DOCUMENT SECTION ▸
---*---

Consistent with this possibility, emerging evidence suggests that mid-level features feed-forward to influence high-level categorization in the absence of basic-level recognition. If task-irrelevant novel objects (i.e., greebles) are symmetric and have a typical animate skin color, adults categorize person attributes faster than object attributes (Cheung & Gauthier, 2014). In addition, if irrelevant texforms have animate features, adults categorize animal words faster than object words (Alaoui-Socé et al., 2015). Similarly, mid-level features trigger the processing of familiar, real-world size in the familiar-size Stroop task (Long & Konkle, under review).Thus, information about an object's animacy or real-world size, fed forward from mid-level feature analysis, may constrain the space of basic-level representations considered by the visual system during recognition. However, given that these featural cues are probabilistic (versus deterministic), they could sometimes lead the visual system astray. For example, the reason that some artifacts may look more like animals at first glance (e.g., a garden hose) could be because they have the mid-level features that lead the system to initially misclassify it as an animal (e.g., a snake). Indeed, in our image set, there were several texforms generated from artifacts that were routinely misclassified as animals. 
Might other conceptual dimensions show these same effects? One longstanding idea is there may be privileged relationships between certain types of visual features and specific domains of conceptual processing (Caramazza & Shelton, 1998; Mahon & Caramazza, 2009). This account predicts that there may be privileged relationships between perceptual features and evolutionary salient distinctions—including the distinction between animates and artifacts. Accordingly, other work has found that object elongation is a reliable cue to whether something is a tool (Almeida et al., 2014). Importantly, this account does not necessitate that these feature representations are innate; rather, these conceptual dimensions could become mapped to different features early in development.

---*---

DATA BLOCK ▸
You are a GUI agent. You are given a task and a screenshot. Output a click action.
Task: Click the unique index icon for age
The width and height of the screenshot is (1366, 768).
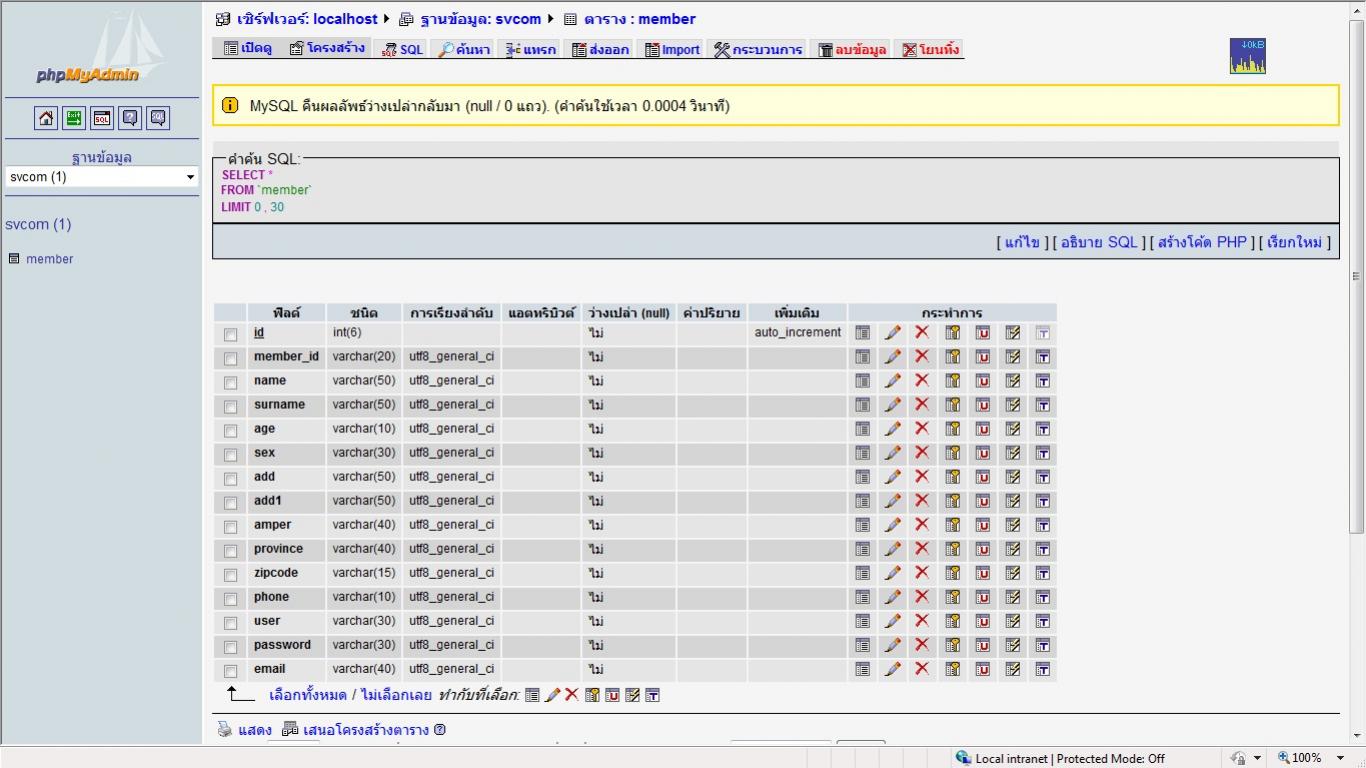(x=983, y=429)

---*---

YOUR INSTRUCTIONS ▸
In the passage on mid-level visual features and categorization, condense the paragraph beginning "Might other conceptual dimensions" into a short bulleted list that keeps its main facts.

THE COMPLETED TASK ▸
- The paragraph asks whether other conceptual dimensions show the same effects.
- A longstanding idea holds that certain types of visual features may have privileged relationships with specific domains of conceptual processing (Caramazza & Shelton, 1998; Mahon & Caramazza, 2009).
- This account predicts privileged links between perceptual features and evolutionarily salient distinctions, such as animates versus artifacts.
- Other work has found that object elongation reliably cues whether something is a tool (Almeida et al., 2014).
- The account does not require these feature representations to be innate. The conceptual dimensions could become mapped to different features early in development.